I read and signed it although I didn't understand most of it. As you said; no choice.
It's mostly about delivery fees written in a incomprehensible lawyers lingo. It's about delivery fees and it seems they are giving themselves more power to screw us. I guess it's a pre-IPO legal house cleaning.


----------



## Uberslut (Mar 20, 2019)

It states that mileage and minutes will be paid on Uber estimates rather than actual mileage. I called Uber helpless desk to ask if it was only for Uber eats and they would not confirm...I may be a little suspicious but I am not signing till I know for sure. 
I am not going to sit in 20 minutes of traffic and get paid 5 minutes because that’s what they estimated it at.


----------



## RideshareSpectrum (May 12, 2017)

I think I screen shat it if anybody cares.


----------



## Declineathon (Feb 12, 2019)

Lemmings. You have to read stuff before signing.


----------



## RideshareSpectrum (May 12, 2017)

Read thrice, screen shat once.


----------



## luckytown (Feb 11, 2016)

I read it too....I think its saying that the drivers will be paid based on a predetermined route based on territory.....in other words drivers are taking thier time and going the long way trying to get more of a fare.....


----------



## CZ75 (Aug 10, 2018)

Uberslut said:


> I am not going to sit in 20 minutes of traffic and get paid 5 minutes because that's what they estimated it at.


Pretty much this. Uber setting itself up to do yet another pay cut.


----------



## Jhero (Mar 20, 2019)

luckytown said:


> I read it too....I think its saying that the drivers will be paid based on a predetermined route based on territory.....in other words drivers are taking thier time and going the long way trying to get more of a fare.....


However, they're not considering closed streets and car accidents, which their GPS NEVER picks up.


----------



## Uberslut (Mar 20, 2019)

If it is just for the Uber eats side they are screwing the eats drivers over big time. They need to say it out loud that it's just eats before I sign it.

Day one : uber has not been turned on. Lyft allday and same income as with both. I just dont like the Lyft app as much as the Uber one. Plus side is passengers are little bit nicer and not as many shared rides.


----------



## Stevie The magic Unicorn (Apr 3, 2018)

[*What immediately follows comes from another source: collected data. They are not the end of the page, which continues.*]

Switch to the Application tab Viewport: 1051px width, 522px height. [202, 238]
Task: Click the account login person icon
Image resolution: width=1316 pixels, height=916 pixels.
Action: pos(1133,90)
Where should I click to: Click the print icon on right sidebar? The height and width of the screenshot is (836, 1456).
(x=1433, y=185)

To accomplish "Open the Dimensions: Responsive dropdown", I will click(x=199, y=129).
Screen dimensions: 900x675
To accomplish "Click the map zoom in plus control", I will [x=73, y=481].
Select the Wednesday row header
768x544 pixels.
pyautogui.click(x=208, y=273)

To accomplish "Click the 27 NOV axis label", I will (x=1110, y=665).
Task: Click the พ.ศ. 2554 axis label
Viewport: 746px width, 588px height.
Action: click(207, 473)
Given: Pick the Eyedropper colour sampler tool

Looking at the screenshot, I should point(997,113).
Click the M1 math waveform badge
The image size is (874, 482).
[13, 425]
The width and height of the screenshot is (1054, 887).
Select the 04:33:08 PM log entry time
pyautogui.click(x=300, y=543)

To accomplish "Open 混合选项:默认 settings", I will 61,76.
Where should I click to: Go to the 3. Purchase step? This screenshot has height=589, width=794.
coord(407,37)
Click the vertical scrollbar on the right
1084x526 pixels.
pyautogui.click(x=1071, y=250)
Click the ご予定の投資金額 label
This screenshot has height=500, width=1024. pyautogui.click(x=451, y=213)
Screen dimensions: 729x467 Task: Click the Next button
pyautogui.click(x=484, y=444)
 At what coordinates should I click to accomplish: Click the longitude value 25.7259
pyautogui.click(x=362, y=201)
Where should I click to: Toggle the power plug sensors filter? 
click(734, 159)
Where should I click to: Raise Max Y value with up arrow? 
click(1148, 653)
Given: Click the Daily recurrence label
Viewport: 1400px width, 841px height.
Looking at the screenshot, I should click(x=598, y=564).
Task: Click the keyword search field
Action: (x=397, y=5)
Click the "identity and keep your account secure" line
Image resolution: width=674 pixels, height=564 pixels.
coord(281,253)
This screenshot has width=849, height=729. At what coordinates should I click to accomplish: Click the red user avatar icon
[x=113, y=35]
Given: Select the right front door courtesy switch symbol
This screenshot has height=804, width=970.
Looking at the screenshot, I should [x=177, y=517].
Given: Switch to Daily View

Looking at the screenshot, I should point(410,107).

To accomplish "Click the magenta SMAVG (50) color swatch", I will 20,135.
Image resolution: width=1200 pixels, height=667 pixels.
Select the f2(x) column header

They are basing it on the route with the shortest time and the shortest mileage.

As in it takes the shortest distance from all routes possible and the shortest route of all routes possible and that's what it is.



Route A is 2 miles 20 minutes

Route B is 4 miles 15 minutes

Route C is 4 miles 7 minute drive with a $1.50 toll


Therefore by Uber-math

It's a 2 mile 7 minute drive, no toll (Because you know... obviously you don't have to take the toll road)


----------



## IGotDrive (Oct 8, 2018)

Tom Oldman said:


> I read and signed it although I didn't understand most of it. As you said; no choice.
> It's mostly about delivery fees written in a incomprehensible lawyers lingo. It's about delivery fees and it seems they are giving themselves more power to screw us. I guess it's a pre-IPO legal house cleaning.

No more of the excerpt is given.